China has freed David Lin, a US pastor who had been in jail since 2006, the State Department said on Sunday, marking the release of a man who Washington claims was wrongfully detained.
Lin entered China in 2006 and attempted to establish a Christian training center in Beijing. China’s Communist Party disapproves of such activities and routinely roots out underground Christian churches, seeing them as a threat to its power. Only officially-sanctioned, closely monitored churches are permitted under the Communist Party’s rule.
Lin was detained the same year he arrived, then in 2009 he was handed a life sentence after being convicted of fraud. The charge is often applied to home church leaders who try to raise money for expansion, according to the Dui Hua Foundation human rights group.
The U.S. State Department, which always maintained that Lin was wrongfully detained by China, confirmed his release on Sunday. The Chinese government did not make any public comment on Lin’s release during the long holiday weekend.
Lin’s daughter Alice earlier told Politico that her 68-year-old father would be arriving in San Antonio, Texas.
“No words can express the joy we have — we have a lot of time to make up for,” Politico quoted her as saying.

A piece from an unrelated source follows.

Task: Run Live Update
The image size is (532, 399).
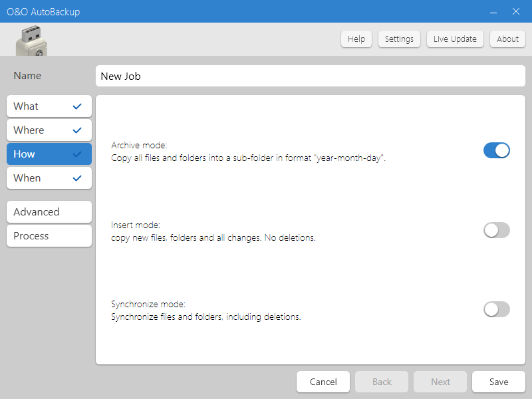Action: (455, 39)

Last November, the chairman of the US. Senate Foreign Relations Committee urged President Joe Biden to use a meeting with Chinese President Xi Jinping to push for the release of Lin and two other detainees – Kai Li and Mark Swidan.
Washington says the three were wrongfully detained. China says such cases are handled according to law.
A congressional commission is due to hold a hearing next Wednesday on the case of American citizens imprisoned in China, in particular Lin, Li and Swidan, which it said had all faced health issues.